Similarly for breast cancer, the top 1% of women – based on genetic risk score – had a 30% lifetime risk of breast cancer, while the lowest 5% had a 2%-3% lifetime risk. Genomics said its tests cost £20-£40 per person, much lower than the £500-£1,000 cost to sequence a whole genome.
“The world we’re in, where we screen women just based on age and offer mammography at 50, just doesn’t make sense,” said Donnelly. “We should be screening these women much earlier.”
Prof John Bell, a professor of medicine at Oxford university who led a recent government-commissioned review of the life sciences industry, said the approach could have a “quite profound” effect on the ability to manage disease.
Currently, he said, screening programmes face huge problems: they are expensive, they give lots of false positives and miss people such as women in their early forties who never enter routine screening for breast cancer, but who have a high genetic risk. “It’s all slightly hopeless,” he said. “This is exactly what we need.”
David Spiegelhalter, professor for the public understanding of risk at the University of Cambridge, agrees that genetic tests could allow the NHS to rapidly identify those who may need closer monitoring. However, he said care would need to be taken in how risk scores were communicated to individual patients, most of whom (as in the case of Matt Hancock) fall somewhere in the mid-range for most illnesses.
“Even the most extreme 3% are only at around 2-3 times average risk, and so most people will only be given a moderately raised or lowered risk,” said Spiegelhalter. “It is essential that these results are communicated properly, to avoid any suggestion that they are predicting the future.”
A significant concern is that the vast majority of data that has been used to identify risk genes has come from people of white European heritage, who are significantly overrepresented in genetics studies and databases such as UK Biobank. The extent to which genes confer risk also depends on the overall genetic backdrop, which varies across ethnicities.
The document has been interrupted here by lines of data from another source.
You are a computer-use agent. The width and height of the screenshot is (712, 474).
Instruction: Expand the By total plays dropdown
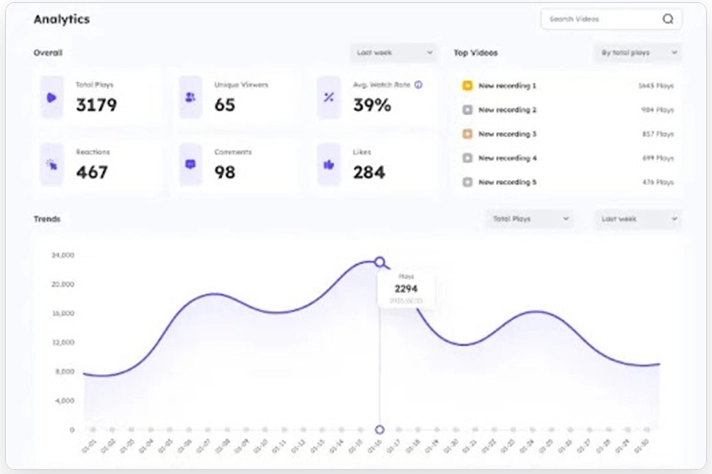point(639,52)
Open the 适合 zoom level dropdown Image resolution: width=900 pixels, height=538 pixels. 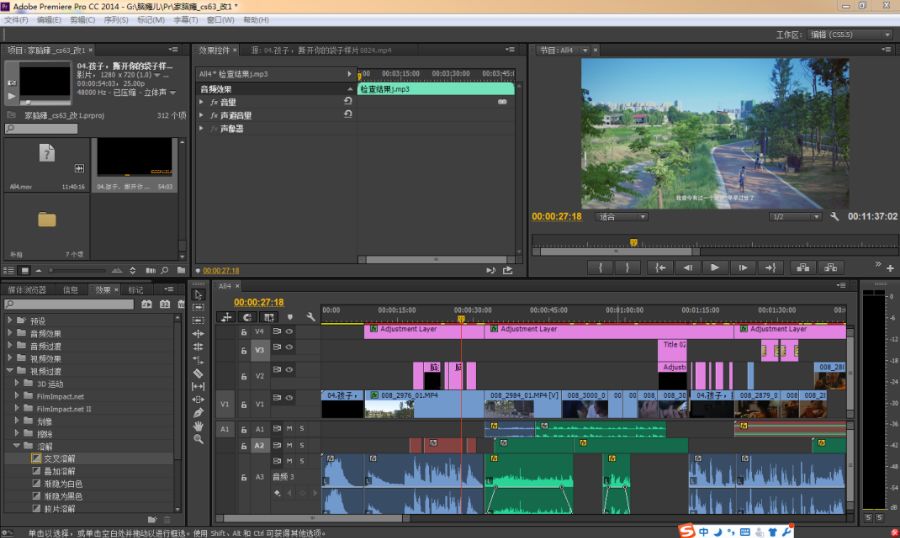tap(622, 216)
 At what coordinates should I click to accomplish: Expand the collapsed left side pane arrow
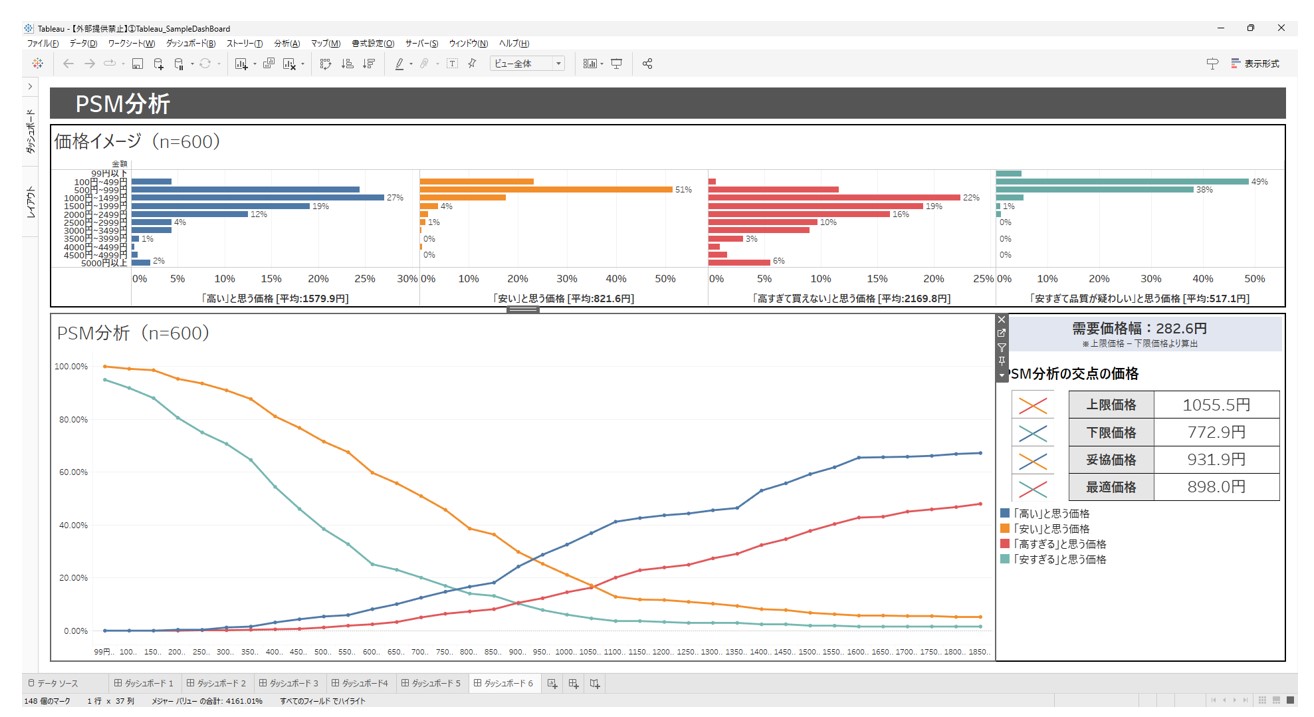30,87
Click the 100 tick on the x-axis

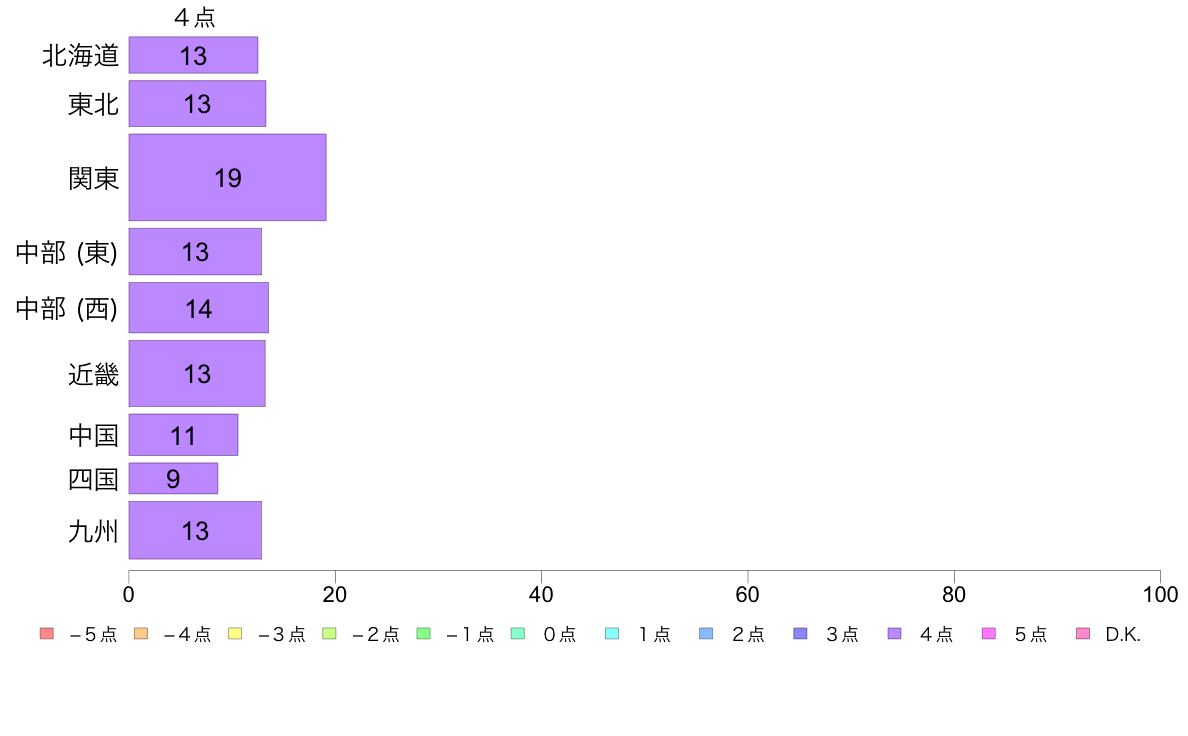[1160, 594]
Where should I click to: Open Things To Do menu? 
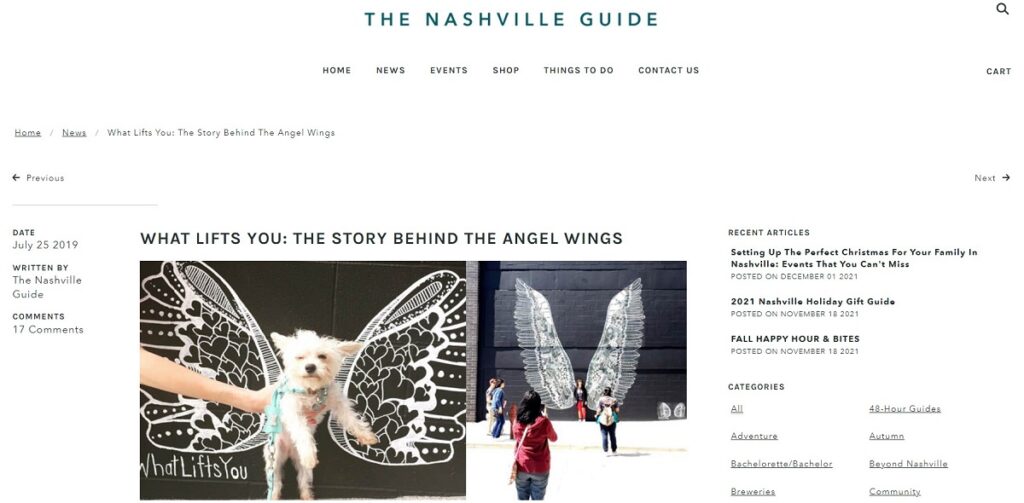tap(579, 71)
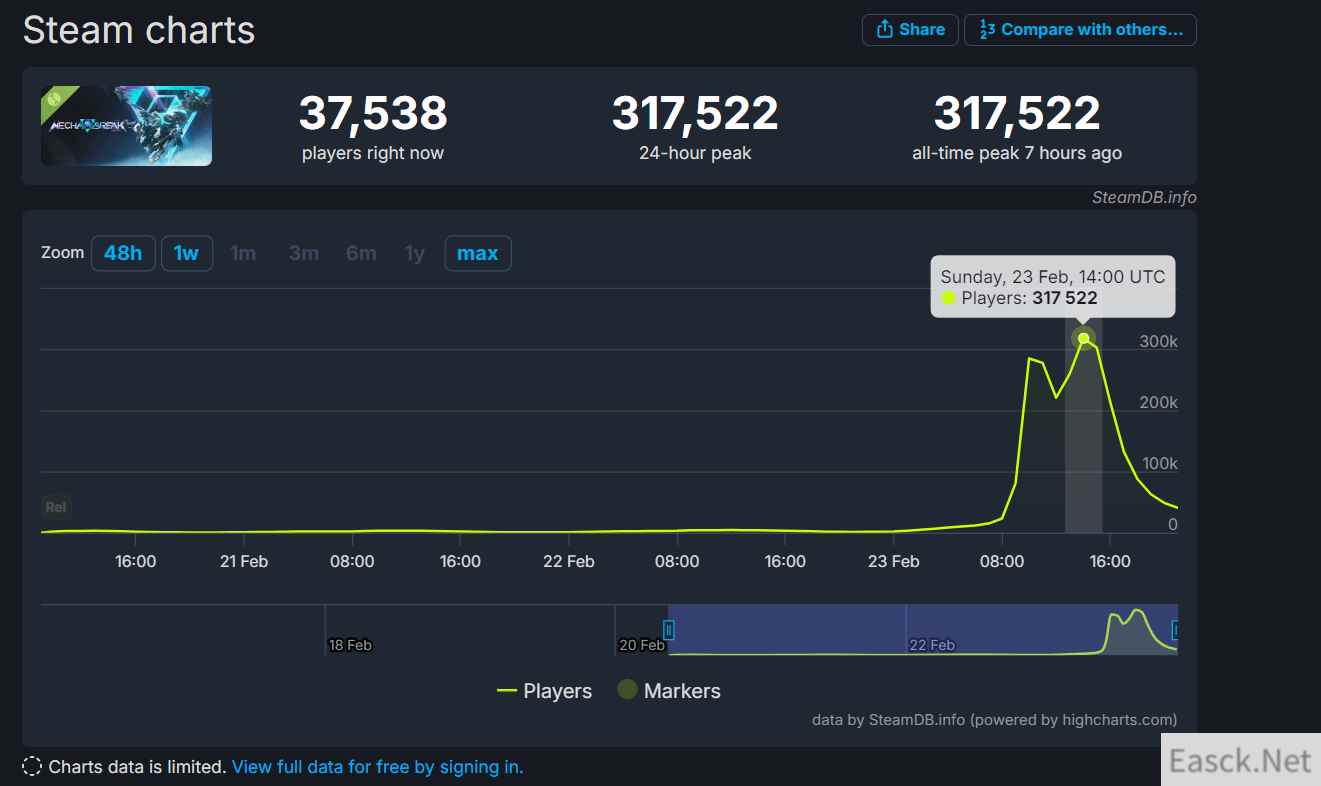Click the selected range in chart navigator
The height and width of the screenshot is (786, 1321).
(x=920, y=630)
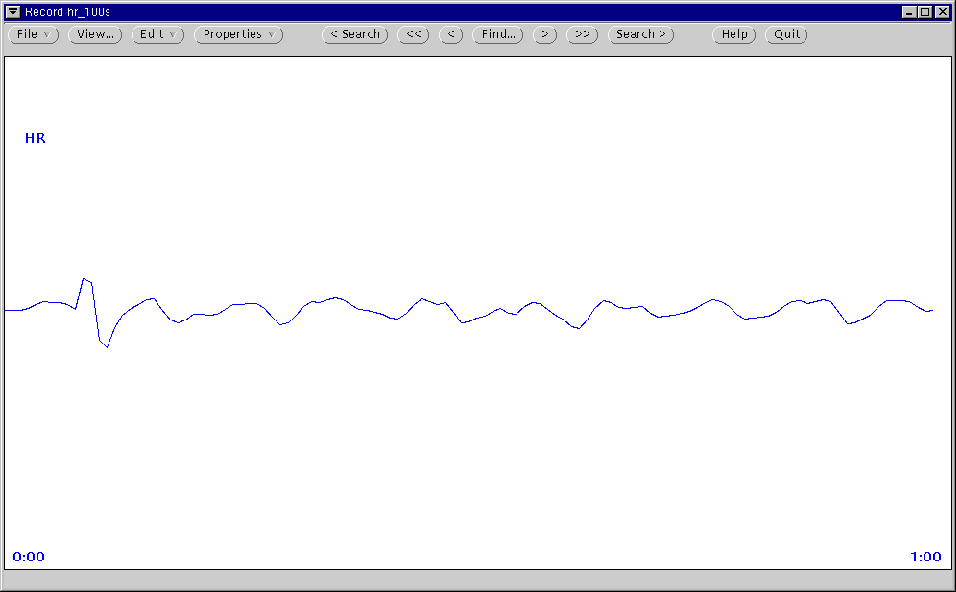Step backward using the < arrow
The height and width of the screenshot is (592, 956).
click(x=450, y=34)
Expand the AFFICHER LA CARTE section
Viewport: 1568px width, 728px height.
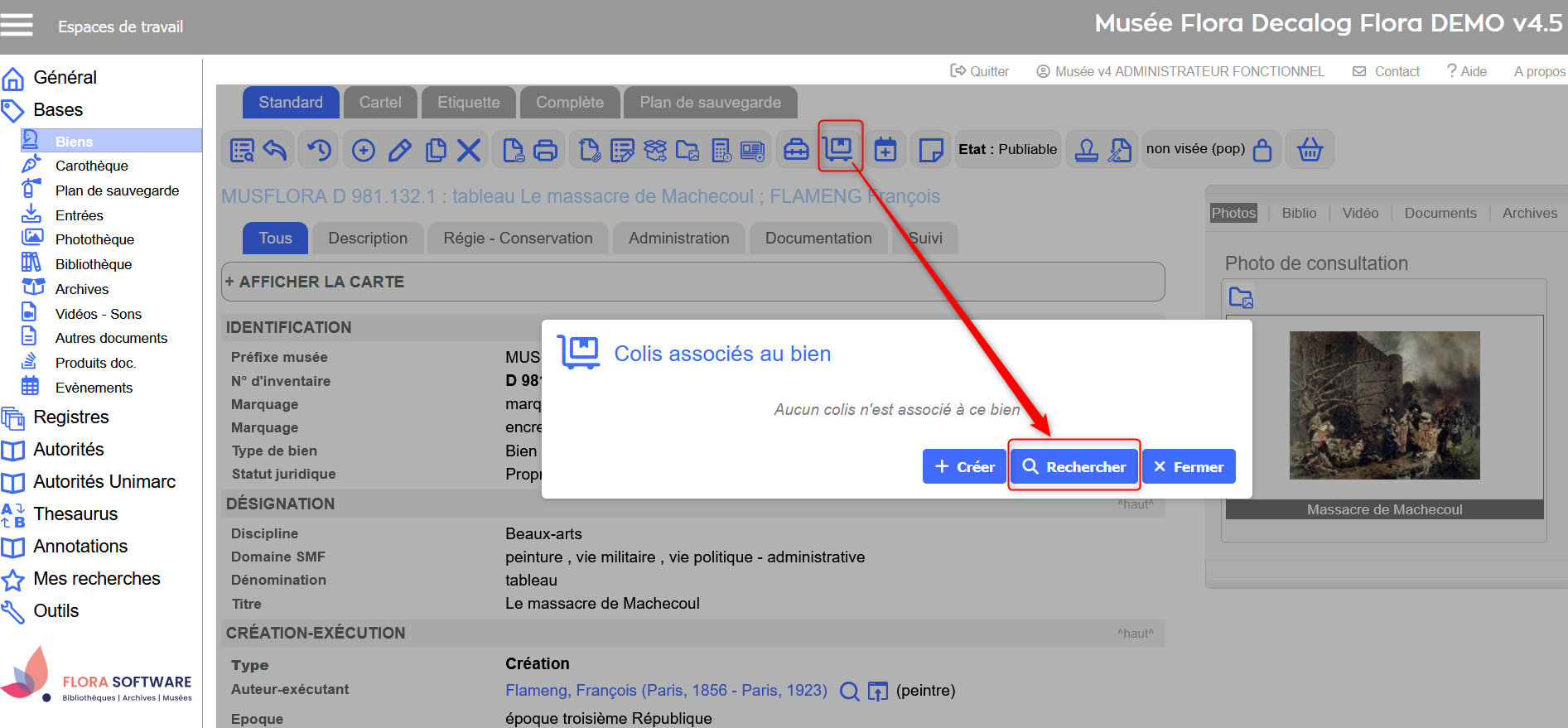click(315, 282)
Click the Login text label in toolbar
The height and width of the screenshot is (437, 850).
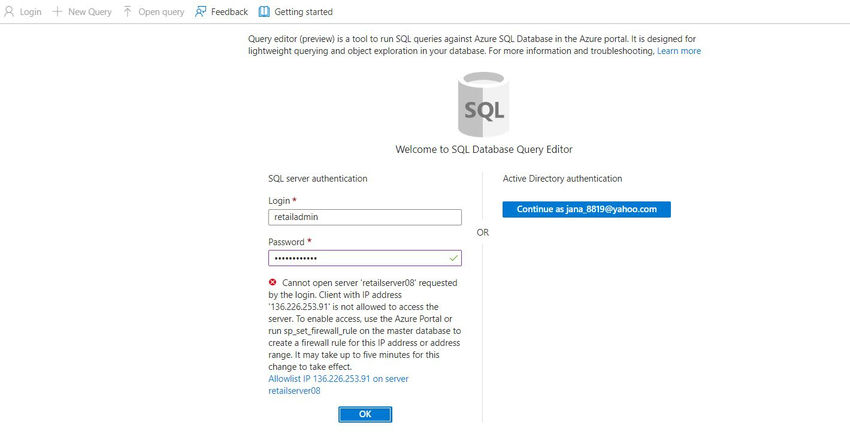click(30, 11)
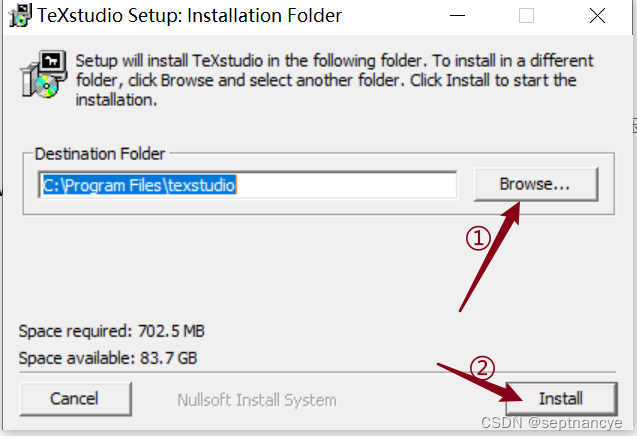The width and height of the screenshot is (637, 440).
Task: Click the window title Installation Folder text
Action: (264, 16)
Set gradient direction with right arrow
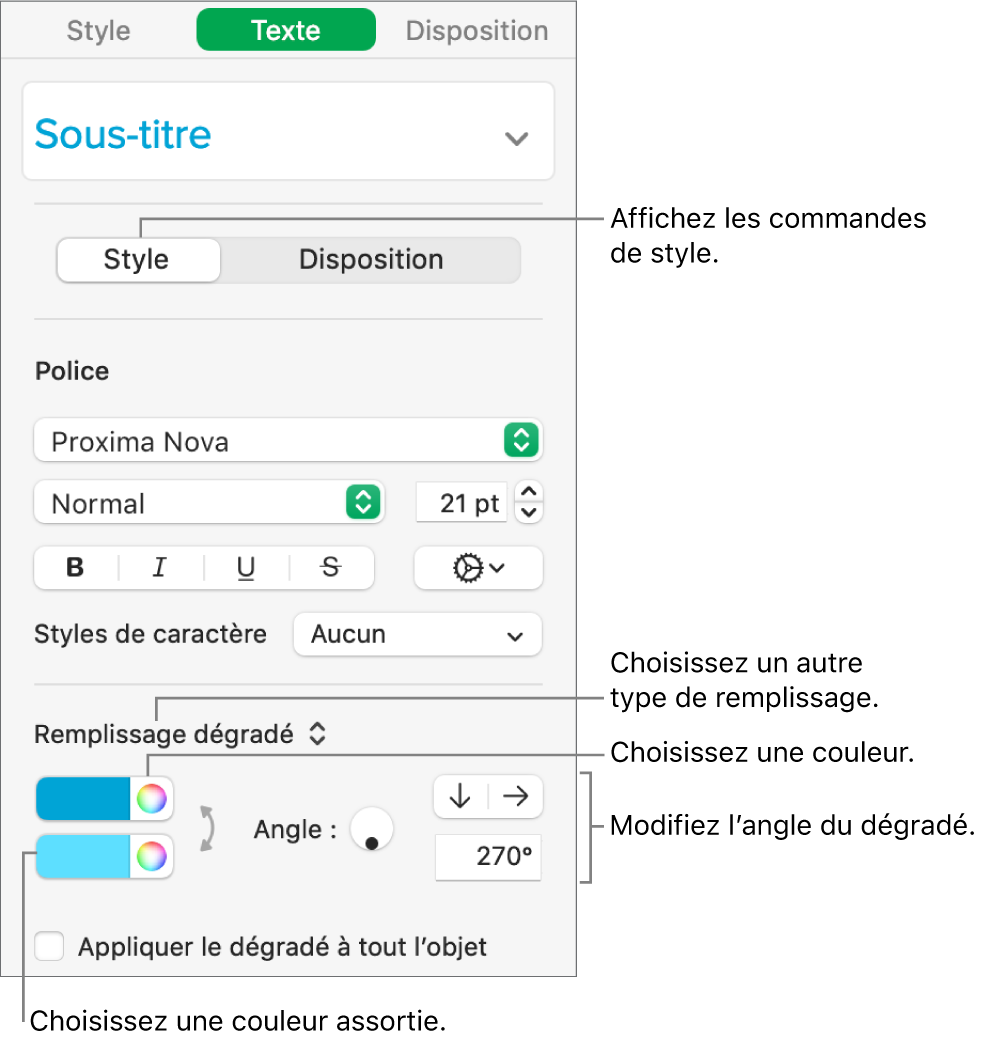Image resolution: width=985 pixels, height=1047 pixels. [516, 796]
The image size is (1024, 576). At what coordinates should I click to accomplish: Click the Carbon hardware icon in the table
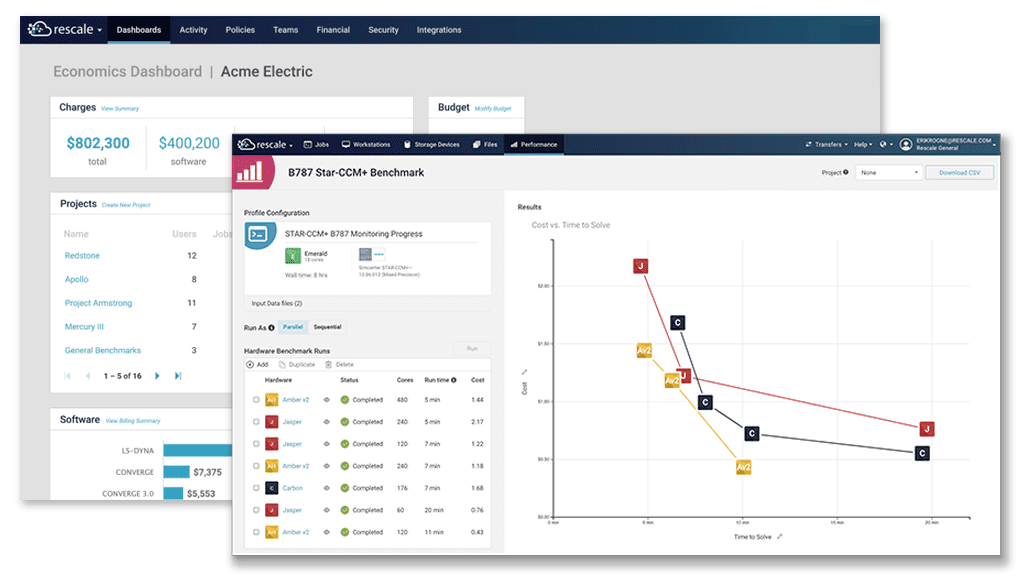pyautogui.click(x=271, y=488)
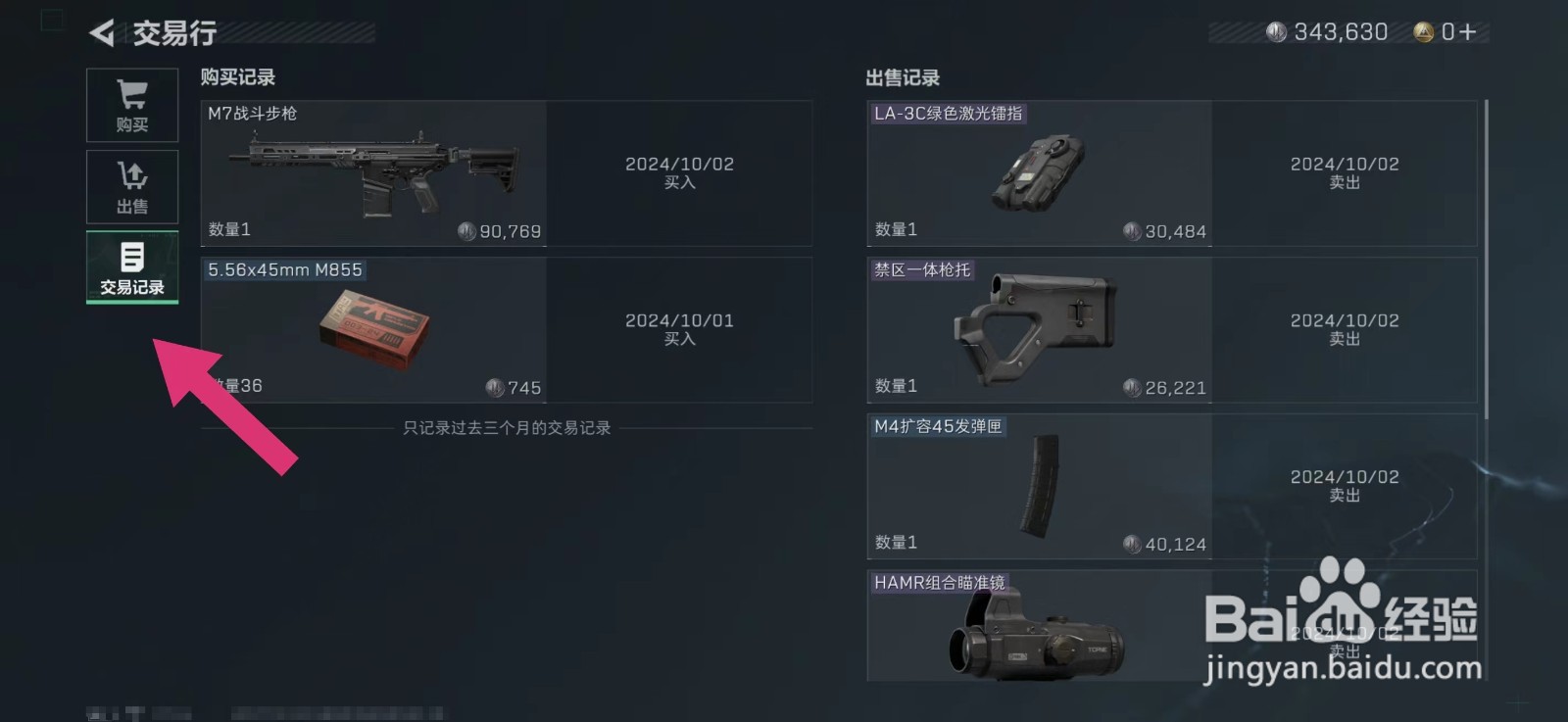Click the 交易行 page title

(174, 33)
This means that currently the tests developed by companies such as Genomics Plc work less well for people of non-white European heritage.
Donnelly said the company is currently assessing the extent of the performance gap and looking for ways to improve the technology so it works better for everyone. “One has to even think really hard about whether it should be rolled out now when it’s more useful for some individuals than others,” he said, adding that if there was a significant gap then he would be against rolling it out quickly.